Writer/Curator/Founder of The Autism Acceptance Project. Contributing Author to Between Interruptions: Thirty Women Tell the Truth About Motherhood, and Concepts of Normality by Wendy Lawson, and soon to be published Gravity Pulls You In. Writing my own book. Lecturer on autism and the media and parenting. Current graduate student Critical Disability Studies and most importantly, mother of Adam -- a new and emerging writer.

“There is no hope unmingled with fear, and no fear unmingled with hope.” -- Baruch Spinoza

Thursday, March 06, 2008

 

Problems with the Vaccine/Autism Hypothesis

Everyone is aware of the vaccine/autism court ruling in Atlanta. Autism Vox gives a good summary of the recent events here.

Tonight, Adam and I will be on Global National News to say a few words about the fallacy of normalcy and the vaccine hype -- that belief that one day one's child was developing just fine until blamo -- a vaccine was given and their child was "lost" to autism.

Ah hem. We are autistic in this family and proud of it. We are not "wrong" or "abnormal" and just because some organizaton (like TACA, Cure Autism Now, DAN! and the like) says you are, doesn't make it so. Skills dissonance and inconsistency is very common in autism, and it can happen at any age.

Camille Clark made a wonderful comment on Kristina Chew's blog and I'm inclined to agree:


When Hannah was 6 months old, as the family came to grips with the likelihood that she was autistic, …”

But my question is, how much did their conversion to DAN!-ism in the months following Hannah’s apparent regression contaminate their memories of what she was like before and after the vaccines. Somewhere in the year after the set of vaccines in question, daddy began to consider becoming a DAN! doctor himself and both parents had attended DAN! conventions and they started exposing the girl to the typical quack and/or controversial treatments of that time, knowing full well, apparently that she had a mitochondrial disorder caused by a “point mutation” on a gene controlling mitochondrial function.
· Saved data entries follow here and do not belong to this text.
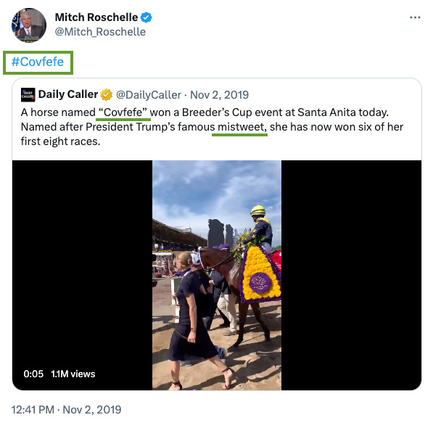This screenshot has width=433, height=428.
Task: Click the blue verified badge beside Mitch Roschelle
Action: pos(146,17)
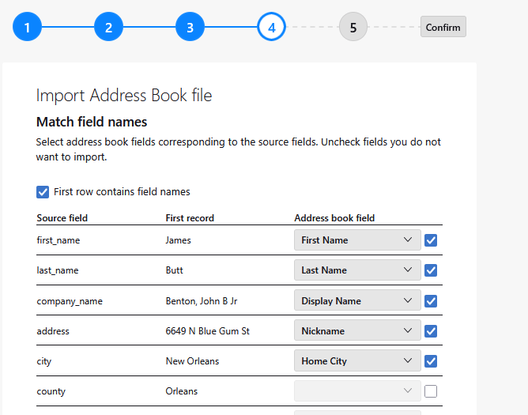Open the Home City field dropdown

357,361
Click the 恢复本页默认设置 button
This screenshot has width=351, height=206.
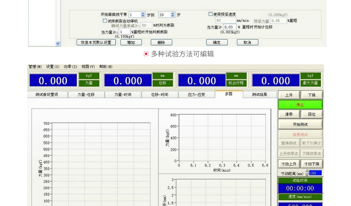tap(96, 42)
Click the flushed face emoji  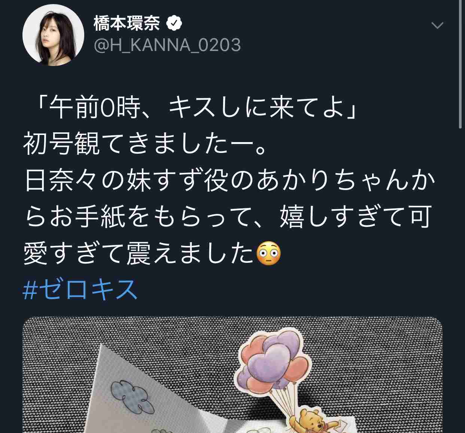pyautogui.click(x=268, y=254)
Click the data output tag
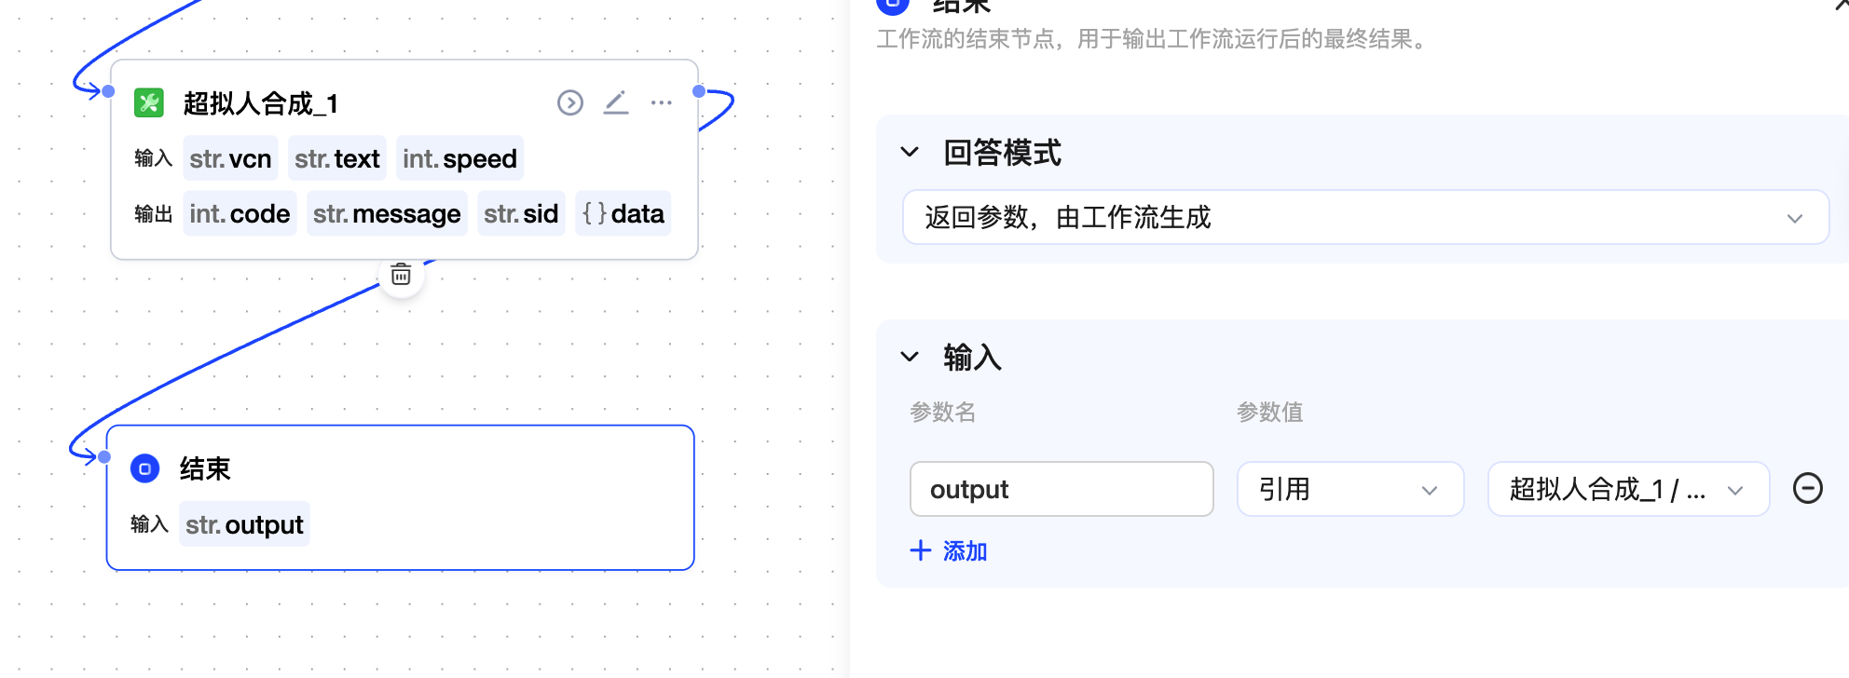1849x678 pixels. pos(623,214)
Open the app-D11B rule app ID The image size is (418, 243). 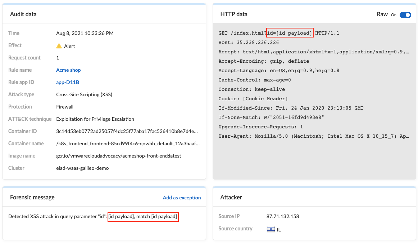click(67, 82)
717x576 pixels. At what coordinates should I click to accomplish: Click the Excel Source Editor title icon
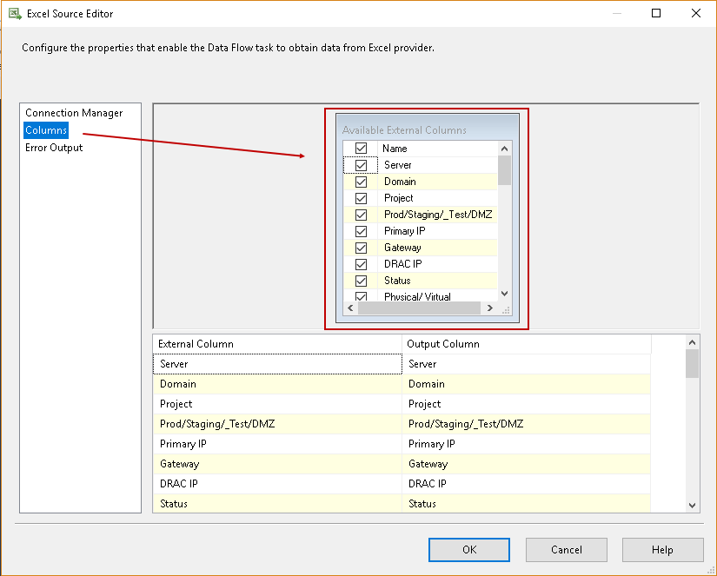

Then there are conflicting accounts about the timing and cause of Hannah’s diarrhea. I wonder if they tried to reconstruct a more serious sounding vaccine-implicating scenario after having contacted Shoemaker and after having been in touch with other DAN! parents for a few months. Considering that daddy was thinking about being a DAN! doctor they might have been considered celebs at DAN! conferences, etc way back in 2001.

Hannah might be as autistic as any other child, and maybe vaccines changed her by causing a fever, but her mother admits that it’s possible the same thing would have happened to Hannah without any vaccine, with exposure to virus.

And one has to wonder if mom is talking about taking the money to pay for quack DAN! therapies. If so that would be sad.


I would also be interested if we could discuss on these blogs, the difference between legal evidence -- the burden of proof, balance of probability -- versus scientific evidence. It seems that it in this court case at least, the lack of scientific evidence didn't matter.

It's about finding something to blame when you want to find something wrong. What about ditching that idea for a while and just keep growing, living and learning -- with autism?

5 Comments:

Blogger Casdok said...

To your last paragraph - I couldnt agree more.

1:48 PM  
Anonymous Anonymous said...

It is not at all inconsistent from a legal standpoint that Hannah Poling gets compensated AND vaccines don't cause autism.

The Vaccine Injury Compensation Program is designed to provide money to anyone with a plausible claim. It's supposed to be lenient and not require claimants to prove too much.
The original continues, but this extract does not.